We’ve all heard stories of famous people who knew what they were born to do from a young age. But should we really be trying to follow in their narrow-focused footsteps? Today’s author challenges the traditional idea that 10,000 hours of deliberate practice is what it takes to become an expert, explains why specializing early…

I really enjoyed this episode, having pivoted in my career a number of times recently. It reminds me of Cal Newport’s idea of “little bets” in So Good They Can’t Ignore You.

Excellent episode.

And to go down a rabbit trail on homeschooling. . .

If you aren’t familiar with the 19th century educator Charlotte Mason, I highly recommend you read her Home Education Series. One of the things that came up in your discussion in the episode, analogical thinking, is emphasized in her observation of education principles. She terms it the “science of relations” – the connections we (and our children) make on our own pulling from the disparate experiences and things we’ve read.

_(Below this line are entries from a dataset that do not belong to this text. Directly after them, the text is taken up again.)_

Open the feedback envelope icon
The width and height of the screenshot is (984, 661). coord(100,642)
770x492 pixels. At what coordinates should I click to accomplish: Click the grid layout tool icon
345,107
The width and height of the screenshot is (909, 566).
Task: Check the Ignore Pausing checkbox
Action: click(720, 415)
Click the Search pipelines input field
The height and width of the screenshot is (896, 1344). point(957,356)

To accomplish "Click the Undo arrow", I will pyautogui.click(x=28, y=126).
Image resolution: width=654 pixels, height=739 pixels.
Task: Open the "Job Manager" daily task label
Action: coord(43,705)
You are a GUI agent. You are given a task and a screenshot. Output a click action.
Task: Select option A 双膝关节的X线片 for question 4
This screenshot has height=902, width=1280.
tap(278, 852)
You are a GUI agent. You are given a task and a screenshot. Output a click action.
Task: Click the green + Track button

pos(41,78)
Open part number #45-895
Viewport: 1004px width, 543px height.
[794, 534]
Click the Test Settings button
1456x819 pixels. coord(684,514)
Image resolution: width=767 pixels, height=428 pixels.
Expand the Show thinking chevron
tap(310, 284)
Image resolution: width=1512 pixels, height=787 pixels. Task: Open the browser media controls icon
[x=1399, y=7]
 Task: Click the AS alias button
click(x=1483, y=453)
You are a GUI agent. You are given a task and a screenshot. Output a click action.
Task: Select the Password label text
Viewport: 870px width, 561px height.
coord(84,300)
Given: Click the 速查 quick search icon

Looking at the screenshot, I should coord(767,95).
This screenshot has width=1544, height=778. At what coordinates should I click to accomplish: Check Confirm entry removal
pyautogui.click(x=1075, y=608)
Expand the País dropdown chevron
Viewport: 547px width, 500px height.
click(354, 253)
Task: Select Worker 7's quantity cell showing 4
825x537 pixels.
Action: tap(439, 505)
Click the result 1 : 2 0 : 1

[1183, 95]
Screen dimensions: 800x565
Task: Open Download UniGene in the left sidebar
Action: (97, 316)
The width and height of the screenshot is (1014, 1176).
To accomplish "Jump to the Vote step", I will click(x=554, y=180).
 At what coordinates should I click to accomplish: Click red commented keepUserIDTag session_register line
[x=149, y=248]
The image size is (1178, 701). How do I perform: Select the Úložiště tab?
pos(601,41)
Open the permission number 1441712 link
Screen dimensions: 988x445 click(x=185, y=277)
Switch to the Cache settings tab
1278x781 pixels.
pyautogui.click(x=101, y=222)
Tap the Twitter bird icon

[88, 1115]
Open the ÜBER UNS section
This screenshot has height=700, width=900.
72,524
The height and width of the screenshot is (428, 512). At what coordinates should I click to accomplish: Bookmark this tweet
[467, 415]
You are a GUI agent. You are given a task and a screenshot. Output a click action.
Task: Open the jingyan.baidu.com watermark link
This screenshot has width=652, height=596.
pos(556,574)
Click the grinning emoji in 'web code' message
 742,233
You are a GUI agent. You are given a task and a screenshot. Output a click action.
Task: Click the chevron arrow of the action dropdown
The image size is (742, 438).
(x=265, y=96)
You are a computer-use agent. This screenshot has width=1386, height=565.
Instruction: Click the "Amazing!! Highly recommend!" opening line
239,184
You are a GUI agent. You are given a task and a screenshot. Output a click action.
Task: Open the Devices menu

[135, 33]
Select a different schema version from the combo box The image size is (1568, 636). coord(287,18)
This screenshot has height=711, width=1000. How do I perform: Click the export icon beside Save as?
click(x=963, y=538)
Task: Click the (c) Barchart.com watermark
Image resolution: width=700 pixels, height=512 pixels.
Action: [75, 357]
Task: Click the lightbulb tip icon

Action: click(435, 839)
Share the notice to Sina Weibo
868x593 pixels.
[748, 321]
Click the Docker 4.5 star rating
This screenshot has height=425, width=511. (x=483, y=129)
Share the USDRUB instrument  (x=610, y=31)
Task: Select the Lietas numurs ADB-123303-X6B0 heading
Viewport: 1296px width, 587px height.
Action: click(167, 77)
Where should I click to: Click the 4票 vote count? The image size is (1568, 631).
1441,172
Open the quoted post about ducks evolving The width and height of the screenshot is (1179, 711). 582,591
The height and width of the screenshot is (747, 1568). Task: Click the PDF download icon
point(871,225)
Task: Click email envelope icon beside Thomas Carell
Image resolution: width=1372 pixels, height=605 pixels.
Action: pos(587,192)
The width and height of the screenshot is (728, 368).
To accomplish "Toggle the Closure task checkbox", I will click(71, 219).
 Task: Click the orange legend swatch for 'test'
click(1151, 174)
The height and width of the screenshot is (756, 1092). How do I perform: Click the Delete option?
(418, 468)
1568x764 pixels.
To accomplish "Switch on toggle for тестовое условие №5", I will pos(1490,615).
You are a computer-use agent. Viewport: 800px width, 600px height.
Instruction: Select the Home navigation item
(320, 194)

I’ve been involved in the homeschooling world for nearly 30 years. I read Charlotte Mason’s ideas pretty early on and they greatly influenced my foundational assumptions. Through the years with my children we’ve tried various things, explored their interests, sometimes had them in school. My older boys are doing great in college. But now with the younger ones, I find myself circling back to the foundational principles communicated by Miss Mason and finding that her educational approach has stood the tests of time (and my kids).

The original Charlotte Mason Home Education series (free, online):

To buy in print (I recommend LBP for a high quality printing – some that are available on Amazon are facsimile copies or copyright violations.):

Great show as always.

Liked the discussion around Nintendo.

Nintendo is a default case study for the Blue Ocean (as opposed to the Red Ocean) marketing strategy discussion - which cover a lot of what Mike and Joe were talking about.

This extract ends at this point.